There are no promises we can count on in any ultimate sense—no promise from God that our lives will turn out the way we imagine; no promise from the universe that our lives will turn out the way we imagine; no promise from the Earth that our lives will turn out the way we imagine—but there are ways we can choose to live in the midst of crisis, ways we can choose to live so that healing is possible, ways we can choose to live so that confronting hardship with grace and dignity is possible, ways we can choose to live so that a more just, compassionate and peaceful society is possible. Easter informs us that living this way is possible, that we can rise from the tombs in which we find ourselves. For me, the promise of living is born of our choosing to rise. For me, the promise of living is born of our choosing to live with love and hope in our hearts.
Easter wraps around the story of Jesus’ arrest, conviction and execution on the cross—the common form of capital punishment in the Roman Empire—followed by his disciples announcing his resurrection—his rising from the death—three days later. Many times over the years I have pointed out that this story is built on the foundation of Passover, the Jewish spring-time celebration of liberation from slavery in Egypt which began this year began this past Friday. I have also pointed out that Passover itself, in connection with Shavuot which occurs later in the spring, are built on the foundations of even more ancient Middle Eastern planting and harvest festivals.
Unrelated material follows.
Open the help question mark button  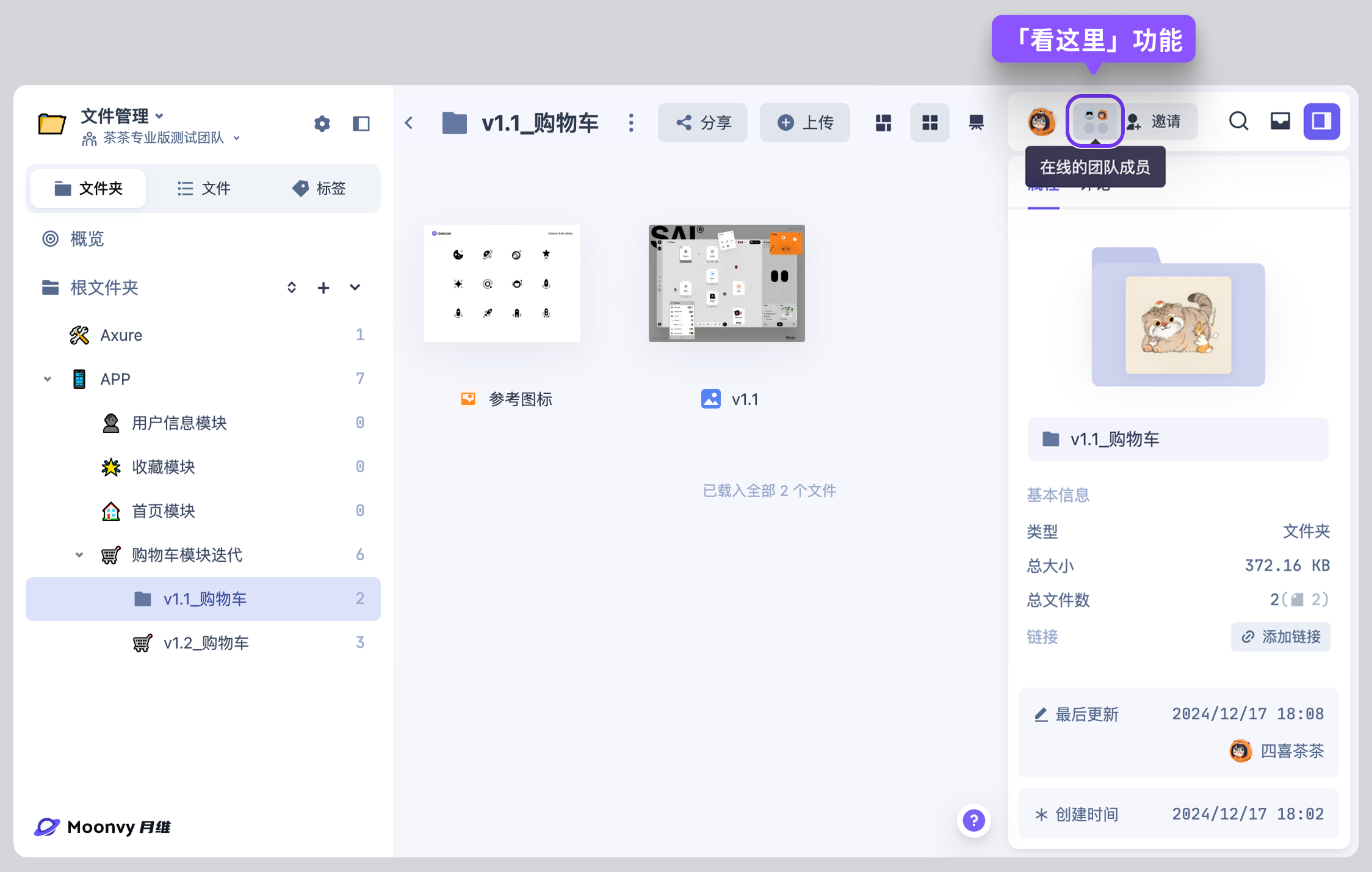[973, 820]

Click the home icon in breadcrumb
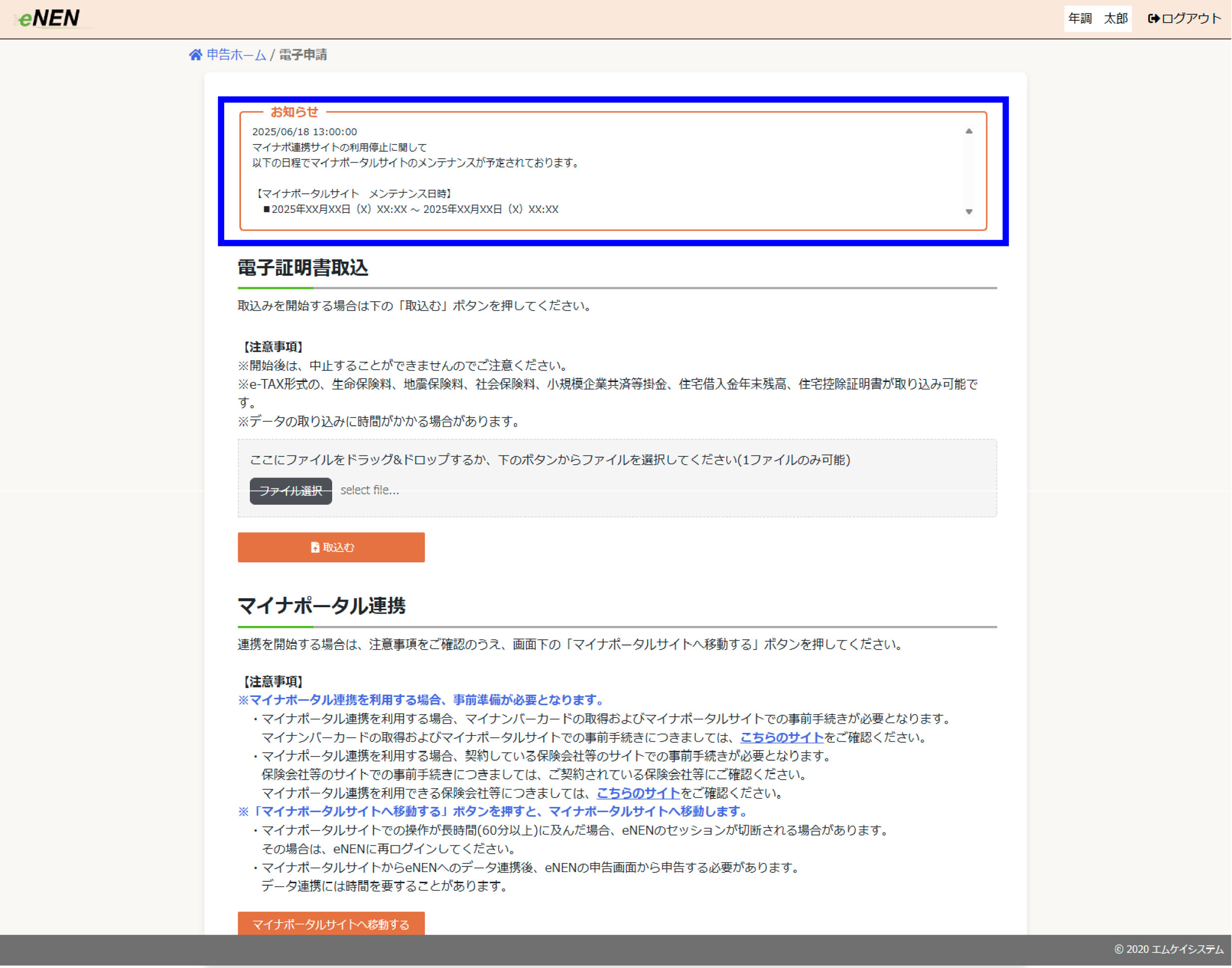tap(196, 55)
These stories and these festivals are beautiful and compelling and provocative. They have captured the human imagination for millennia. Their power, for me, does not reside in the notion that they might somehow be literally true and that they therefore offer some inherent promise to us centuries later. Their power, for me, lies in their ability to touch deep wells of human courage, resolve and perseverance in the face of challenge. Their power, for me, lies in their ability to touch deep wells of human caring, compassion and love in the face of suffering and violence. Their power, for me, lies in how they remind us that no matter what life brings—no matter what pain, disappointment or illness; no matter what violence, injustice or oppression—no matter what winter tomb we find ourselves in—we can choose to live a certain way. We can choose to rise up like new life in spring. Though the landscape of our lives may at times seem barren, empty, and even hostile to life, we can choose to place seeds in the Earth, to nurture and nourish our gardens, to bring forth life, to bring forth a harvest. We can choose, as the song suggests, to share what we have with our neighbor, to rely on and trust in the caring of our friends, to labor with integrity in the fields of our calling—that is, to work hard at what matters to us. We can choose to ask ourselves, in any situation of struggle or crisis, what does love demand that I do? And we can do it. Friends, we can live in response to love. Of this I am sure: If there is to be any promise in our lives, it comes from our choosing to live in response to love. May we so choose.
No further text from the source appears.